Goal of the exercise — How many lines of the material below contain the word "content"? Reply with the number alone.
------ Records for this task
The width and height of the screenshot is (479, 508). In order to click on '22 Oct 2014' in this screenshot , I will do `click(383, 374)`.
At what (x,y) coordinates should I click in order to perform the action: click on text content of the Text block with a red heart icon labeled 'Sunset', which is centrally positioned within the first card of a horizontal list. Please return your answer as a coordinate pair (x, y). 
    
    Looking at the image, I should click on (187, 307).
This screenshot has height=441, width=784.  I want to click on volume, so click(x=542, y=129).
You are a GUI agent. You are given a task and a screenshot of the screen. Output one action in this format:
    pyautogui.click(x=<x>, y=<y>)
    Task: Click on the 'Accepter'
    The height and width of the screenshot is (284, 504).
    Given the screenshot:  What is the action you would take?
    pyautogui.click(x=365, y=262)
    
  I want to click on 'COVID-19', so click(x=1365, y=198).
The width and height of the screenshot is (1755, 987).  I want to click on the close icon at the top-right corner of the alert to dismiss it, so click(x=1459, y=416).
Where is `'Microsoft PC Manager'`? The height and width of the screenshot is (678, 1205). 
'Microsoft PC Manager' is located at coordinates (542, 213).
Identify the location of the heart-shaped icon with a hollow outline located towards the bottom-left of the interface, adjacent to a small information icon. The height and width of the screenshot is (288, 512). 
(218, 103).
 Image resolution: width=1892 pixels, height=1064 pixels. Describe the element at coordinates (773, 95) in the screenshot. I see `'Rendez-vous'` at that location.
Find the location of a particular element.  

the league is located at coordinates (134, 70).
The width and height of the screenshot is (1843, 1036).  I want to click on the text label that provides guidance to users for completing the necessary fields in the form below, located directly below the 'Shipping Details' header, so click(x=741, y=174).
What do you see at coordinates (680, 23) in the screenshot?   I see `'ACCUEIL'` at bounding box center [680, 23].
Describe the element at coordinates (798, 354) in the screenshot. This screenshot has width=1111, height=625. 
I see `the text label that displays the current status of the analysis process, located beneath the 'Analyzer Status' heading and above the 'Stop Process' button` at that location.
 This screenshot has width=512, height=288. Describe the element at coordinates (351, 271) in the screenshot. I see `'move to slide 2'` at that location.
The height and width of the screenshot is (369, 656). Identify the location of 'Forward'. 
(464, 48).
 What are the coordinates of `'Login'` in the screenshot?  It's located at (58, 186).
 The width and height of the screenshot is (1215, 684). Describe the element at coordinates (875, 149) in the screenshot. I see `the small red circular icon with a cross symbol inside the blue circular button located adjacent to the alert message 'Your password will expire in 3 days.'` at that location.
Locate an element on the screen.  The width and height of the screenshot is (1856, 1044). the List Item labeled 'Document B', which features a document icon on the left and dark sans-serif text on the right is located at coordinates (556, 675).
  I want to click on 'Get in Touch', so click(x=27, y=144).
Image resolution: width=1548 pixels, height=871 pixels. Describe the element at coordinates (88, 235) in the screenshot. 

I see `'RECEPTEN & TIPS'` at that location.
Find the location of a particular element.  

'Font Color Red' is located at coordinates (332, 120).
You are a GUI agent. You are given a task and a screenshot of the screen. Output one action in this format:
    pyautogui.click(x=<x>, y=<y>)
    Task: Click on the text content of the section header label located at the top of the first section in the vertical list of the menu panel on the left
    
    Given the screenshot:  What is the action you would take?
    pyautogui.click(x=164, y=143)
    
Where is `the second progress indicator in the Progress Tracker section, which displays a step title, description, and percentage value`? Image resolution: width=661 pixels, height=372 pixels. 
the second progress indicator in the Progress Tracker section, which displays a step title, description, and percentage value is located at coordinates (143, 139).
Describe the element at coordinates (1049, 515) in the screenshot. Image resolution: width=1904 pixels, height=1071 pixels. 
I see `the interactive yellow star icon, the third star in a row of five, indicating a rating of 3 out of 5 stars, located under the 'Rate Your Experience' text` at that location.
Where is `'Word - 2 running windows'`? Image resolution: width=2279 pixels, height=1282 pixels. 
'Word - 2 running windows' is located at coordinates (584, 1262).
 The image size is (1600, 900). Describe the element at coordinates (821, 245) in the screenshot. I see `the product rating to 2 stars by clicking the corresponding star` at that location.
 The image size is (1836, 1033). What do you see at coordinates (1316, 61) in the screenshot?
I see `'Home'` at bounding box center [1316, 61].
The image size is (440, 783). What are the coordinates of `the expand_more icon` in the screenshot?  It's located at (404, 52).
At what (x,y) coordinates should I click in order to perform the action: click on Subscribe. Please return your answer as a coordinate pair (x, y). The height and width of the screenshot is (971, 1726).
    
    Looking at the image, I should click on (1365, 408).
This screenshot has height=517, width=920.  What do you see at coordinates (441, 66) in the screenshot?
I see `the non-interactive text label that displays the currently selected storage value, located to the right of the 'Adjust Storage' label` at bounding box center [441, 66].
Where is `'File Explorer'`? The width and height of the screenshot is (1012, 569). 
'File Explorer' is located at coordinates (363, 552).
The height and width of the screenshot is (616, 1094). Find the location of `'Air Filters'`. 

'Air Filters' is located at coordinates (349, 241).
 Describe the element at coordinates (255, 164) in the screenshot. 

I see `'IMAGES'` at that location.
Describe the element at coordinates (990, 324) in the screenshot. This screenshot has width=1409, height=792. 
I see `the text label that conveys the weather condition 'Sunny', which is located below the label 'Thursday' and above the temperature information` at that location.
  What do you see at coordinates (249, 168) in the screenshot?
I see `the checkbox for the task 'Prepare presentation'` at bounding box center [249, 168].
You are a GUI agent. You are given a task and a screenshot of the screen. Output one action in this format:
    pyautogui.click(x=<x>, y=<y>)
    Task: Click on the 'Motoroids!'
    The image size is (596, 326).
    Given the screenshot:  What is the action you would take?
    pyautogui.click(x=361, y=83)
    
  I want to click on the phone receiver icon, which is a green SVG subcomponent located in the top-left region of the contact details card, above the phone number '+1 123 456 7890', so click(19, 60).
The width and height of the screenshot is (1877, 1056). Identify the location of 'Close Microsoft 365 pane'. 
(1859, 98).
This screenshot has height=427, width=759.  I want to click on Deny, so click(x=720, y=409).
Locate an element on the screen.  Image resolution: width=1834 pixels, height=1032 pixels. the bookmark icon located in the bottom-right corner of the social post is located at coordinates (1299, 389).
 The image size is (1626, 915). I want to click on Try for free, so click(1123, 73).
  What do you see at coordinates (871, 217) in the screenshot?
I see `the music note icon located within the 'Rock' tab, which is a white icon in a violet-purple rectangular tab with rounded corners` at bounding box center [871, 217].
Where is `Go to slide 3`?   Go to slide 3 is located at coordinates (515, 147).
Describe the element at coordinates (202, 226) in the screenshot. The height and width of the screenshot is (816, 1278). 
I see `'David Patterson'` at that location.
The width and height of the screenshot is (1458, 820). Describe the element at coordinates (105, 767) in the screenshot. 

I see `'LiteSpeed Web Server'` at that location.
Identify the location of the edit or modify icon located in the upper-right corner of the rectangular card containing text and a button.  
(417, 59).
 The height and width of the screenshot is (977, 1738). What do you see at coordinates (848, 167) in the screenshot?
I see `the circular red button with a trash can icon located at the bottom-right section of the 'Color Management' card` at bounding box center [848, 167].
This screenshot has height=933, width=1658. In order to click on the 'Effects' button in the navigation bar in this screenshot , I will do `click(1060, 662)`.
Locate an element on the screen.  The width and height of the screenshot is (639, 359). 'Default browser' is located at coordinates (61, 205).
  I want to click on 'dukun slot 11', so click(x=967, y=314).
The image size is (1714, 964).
------------
Correct result — 2